## Text extract

Contentions of the appellants in this relation are directed to the purchases from the Western Electric Company and to the payments to the American Company under what is called its "license contract." It appears that the Illinois Company has purchased practically all its equipment from the Western Electric Company. The state commission, in laying the basis for its rate order, made no finding as to the fairness of the prices on such purchases. On the record in this suit, the court concluded that the city had failed to support its contention that these prices were exorbitant. The court said that it appeared that, for the past fourteen years, the average profit of the Western Electric Company on its total business had not been "in excess of seven percent and never above ten percent." That fact has evidentiary value, but the finding does not go far enough. The Western Electric Company not only manufactured apparatus for the licensees of the Bell system, but engaged in other large operations, and it cannot be merely assumed or conjectured that the net earnings on the entire business represent the net earnings

Page 282 U. S. 153

from the sales to the Bell licensees generally or from those to the Illinois Company. Nor is the argument of the appellants answered by a mere comparison of the prices charged by the Western Electric Company to the Illinois Company with the higher prices charged by other manufacturers for comparable material, or by the Western Electric Company to independent telephone companies. The point of the appellants' contention is that the Western Electric Company, through the organization and control of the American Company, occupied a special position with particular advantages in relation to the manufacture and sale of equipment to the licensees of the Bell system, including the Illinois Company -- that is, that it was virtually the manufacturing department for that system, and the question is as to the net earnings of the Western Electric Company realized in that department and the extent to which, if at all, such profit figures in the estimates upon which the charge of confiscation is predicated. We think that there should be findings upon this point.

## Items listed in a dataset
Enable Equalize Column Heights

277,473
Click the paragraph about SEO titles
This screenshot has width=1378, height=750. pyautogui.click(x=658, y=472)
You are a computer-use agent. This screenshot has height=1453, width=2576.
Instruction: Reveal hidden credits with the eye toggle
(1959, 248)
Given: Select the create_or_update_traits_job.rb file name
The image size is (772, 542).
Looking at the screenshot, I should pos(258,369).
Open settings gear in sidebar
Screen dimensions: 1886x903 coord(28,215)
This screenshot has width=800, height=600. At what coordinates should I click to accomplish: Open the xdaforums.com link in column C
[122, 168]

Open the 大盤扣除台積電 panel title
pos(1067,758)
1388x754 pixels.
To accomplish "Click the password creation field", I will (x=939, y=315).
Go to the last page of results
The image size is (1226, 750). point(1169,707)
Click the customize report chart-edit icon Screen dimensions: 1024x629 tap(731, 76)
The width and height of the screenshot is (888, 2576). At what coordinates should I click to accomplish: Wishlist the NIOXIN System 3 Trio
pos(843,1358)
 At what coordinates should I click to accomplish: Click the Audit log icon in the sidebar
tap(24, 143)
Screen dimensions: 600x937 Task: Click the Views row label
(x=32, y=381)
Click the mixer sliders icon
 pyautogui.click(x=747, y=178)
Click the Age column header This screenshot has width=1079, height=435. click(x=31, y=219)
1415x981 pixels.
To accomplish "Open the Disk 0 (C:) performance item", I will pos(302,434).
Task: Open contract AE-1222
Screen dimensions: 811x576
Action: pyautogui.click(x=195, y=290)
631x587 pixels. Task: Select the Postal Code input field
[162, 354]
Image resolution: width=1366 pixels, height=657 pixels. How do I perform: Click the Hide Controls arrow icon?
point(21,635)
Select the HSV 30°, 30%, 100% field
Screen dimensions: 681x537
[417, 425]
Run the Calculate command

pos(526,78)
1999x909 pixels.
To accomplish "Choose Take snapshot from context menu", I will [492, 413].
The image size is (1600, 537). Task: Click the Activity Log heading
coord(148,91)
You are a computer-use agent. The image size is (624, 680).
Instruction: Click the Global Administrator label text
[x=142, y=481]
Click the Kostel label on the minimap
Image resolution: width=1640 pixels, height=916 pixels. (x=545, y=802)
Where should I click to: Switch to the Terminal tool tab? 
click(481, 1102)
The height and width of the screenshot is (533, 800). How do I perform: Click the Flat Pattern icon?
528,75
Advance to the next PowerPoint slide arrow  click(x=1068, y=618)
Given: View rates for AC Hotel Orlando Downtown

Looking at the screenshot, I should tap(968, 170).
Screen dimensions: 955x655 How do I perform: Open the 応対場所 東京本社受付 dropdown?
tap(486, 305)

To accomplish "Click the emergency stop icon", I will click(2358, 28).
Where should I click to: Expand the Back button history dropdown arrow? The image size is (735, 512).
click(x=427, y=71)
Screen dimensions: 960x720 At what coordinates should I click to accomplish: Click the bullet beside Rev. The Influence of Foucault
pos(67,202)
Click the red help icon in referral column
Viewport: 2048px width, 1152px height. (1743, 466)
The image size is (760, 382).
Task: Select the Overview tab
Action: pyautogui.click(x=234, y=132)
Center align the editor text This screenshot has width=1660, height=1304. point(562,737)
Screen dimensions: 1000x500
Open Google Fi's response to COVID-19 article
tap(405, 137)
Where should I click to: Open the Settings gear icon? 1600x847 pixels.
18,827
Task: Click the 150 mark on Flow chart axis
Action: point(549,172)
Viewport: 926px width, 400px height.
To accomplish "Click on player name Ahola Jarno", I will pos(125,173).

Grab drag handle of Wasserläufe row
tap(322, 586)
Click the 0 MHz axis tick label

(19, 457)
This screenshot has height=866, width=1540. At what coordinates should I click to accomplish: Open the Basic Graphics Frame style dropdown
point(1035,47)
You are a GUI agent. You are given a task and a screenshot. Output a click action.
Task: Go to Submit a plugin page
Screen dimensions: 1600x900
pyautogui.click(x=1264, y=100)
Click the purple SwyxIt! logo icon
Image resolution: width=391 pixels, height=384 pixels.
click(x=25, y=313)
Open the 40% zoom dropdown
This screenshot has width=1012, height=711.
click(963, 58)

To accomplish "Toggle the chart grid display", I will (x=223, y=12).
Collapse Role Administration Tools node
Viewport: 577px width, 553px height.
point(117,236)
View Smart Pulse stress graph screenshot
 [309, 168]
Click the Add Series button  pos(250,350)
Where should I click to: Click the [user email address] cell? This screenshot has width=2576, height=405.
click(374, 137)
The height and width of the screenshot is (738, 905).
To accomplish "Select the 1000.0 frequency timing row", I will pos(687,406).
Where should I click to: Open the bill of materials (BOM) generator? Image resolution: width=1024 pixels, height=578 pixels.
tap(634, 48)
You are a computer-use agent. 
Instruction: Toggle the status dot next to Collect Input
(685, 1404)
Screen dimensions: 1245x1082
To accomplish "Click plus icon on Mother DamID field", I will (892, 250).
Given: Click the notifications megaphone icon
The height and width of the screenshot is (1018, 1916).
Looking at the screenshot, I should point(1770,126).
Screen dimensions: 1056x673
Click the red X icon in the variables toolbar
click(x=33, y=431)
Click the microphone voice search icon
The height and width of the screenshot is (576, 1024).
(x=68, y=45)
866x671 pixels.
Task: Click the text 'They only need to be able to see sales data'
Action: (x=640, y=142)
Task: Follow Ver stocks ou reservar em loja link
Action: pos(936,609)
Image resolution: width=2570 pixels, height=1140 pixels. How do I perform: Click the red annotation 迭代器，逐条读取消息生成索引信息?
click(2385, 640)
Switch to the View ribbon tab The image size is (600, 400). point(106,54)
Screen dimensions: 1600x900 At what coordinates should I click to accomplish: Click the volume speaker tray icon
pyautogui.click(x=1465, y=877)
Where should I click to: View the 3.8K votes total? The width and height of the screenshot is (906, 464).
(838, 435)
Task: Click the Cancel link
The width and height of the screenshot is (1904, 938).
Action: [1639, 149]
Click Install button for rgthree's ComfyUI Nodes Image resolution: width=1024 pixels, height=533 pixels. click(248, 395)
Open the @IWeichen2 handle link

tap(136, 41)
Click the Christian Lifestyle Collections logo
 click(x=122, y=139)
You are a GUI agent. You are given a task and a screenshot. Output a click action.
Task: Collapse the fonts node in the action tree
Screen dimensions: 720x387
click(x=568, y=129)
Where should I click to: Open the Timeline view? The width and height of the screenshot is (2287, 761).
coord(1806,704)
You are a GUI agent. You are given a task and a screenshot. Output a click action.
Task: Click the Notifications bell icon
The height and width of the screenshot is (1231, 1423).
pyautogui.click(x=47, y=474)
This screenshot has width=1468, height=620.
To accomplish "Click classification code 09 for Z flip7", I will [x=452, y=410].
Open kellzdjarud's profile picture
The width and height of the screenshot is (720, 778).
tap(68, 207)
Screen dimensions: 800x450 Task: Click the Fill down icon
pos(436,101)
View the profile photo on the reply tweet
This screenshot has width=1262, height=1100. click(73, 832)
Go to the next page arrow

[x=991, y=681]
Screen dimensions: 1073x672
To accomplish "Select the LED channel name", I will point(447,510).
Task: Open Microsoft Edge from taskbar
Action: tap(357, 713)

## Short task
Resume the court opinion on the Western Electric Company's equipment sales to the Illinois Company, picking up right after its final sentence.

## Response to this task
At the time to which the evidence was primarily directed (1923), there was in force a "license contract" between the Illinois Company and the American Company, granting a license under the patents owned or controlled by the American Company and providing for the payment to the latter of 4 1/2 percent of the gross revenues of the Illinois Company covering the rental for the use of instruments and for engineering, financial, and advisory services. The total amount sought to be charged by the Illinois Company to operating expenses, in 1923, for payments under this contract in relation to the Chicago business was about $1,724,000. The order of the Public Utilities Commission of Illinois, made in December, 1920, which fixed the rates charged in 1923 (the rates still in force under the interlocutory injunction in

Page 282 U. S. 154

this suit), had provided that an allowance of.$1.13 was reasonable solely for the use of each telephone instrument, that the services of the American Company were of great value to the Illinois Company, that the annual payment under the license contract then averaged $2.10 per station for the City of Chicago, and that this payment was not excessive. [Footnote 5] The Illinois Commerce Commission, in the order now under attack, continued this allowance of

Page 282 U. S. 155

$2.10 per station as sufficient to cover the rental and the services in question. [Footnote 6]

The Illinois Company, in its evidence before the court, presented an estimate showing that it would have cost that company the sum of $709,000, or $1.07 per station during the year 1923, to provide its own supply of instruments, purchasing them in the open market and providing for a return of 8 percent on the investment. The appellants urge that this amount is too large by $120,000, and that, in any event, the remainder of the total charge of $1,724,000 for payments under the license contract, that is, $1,015,000, treating this amount as compensation for services in addition to rentals, should be rejected. The court overruled this contention. The court found that the case for the allowance of the entire amount for services was a strong one; that, on the basis of a total charge of $2.10 per station, as allowed by the state commission, there would be a reduction of $360,000 in the amount chargeable to operating expenses by virtue of the payments under the license contract, and that there was

Page 282 U. S. 156

no warrant for any further reduction. Without approving the reduction, the court accepted the ruling of the Commission for the purpose of determining the issue of confiscation.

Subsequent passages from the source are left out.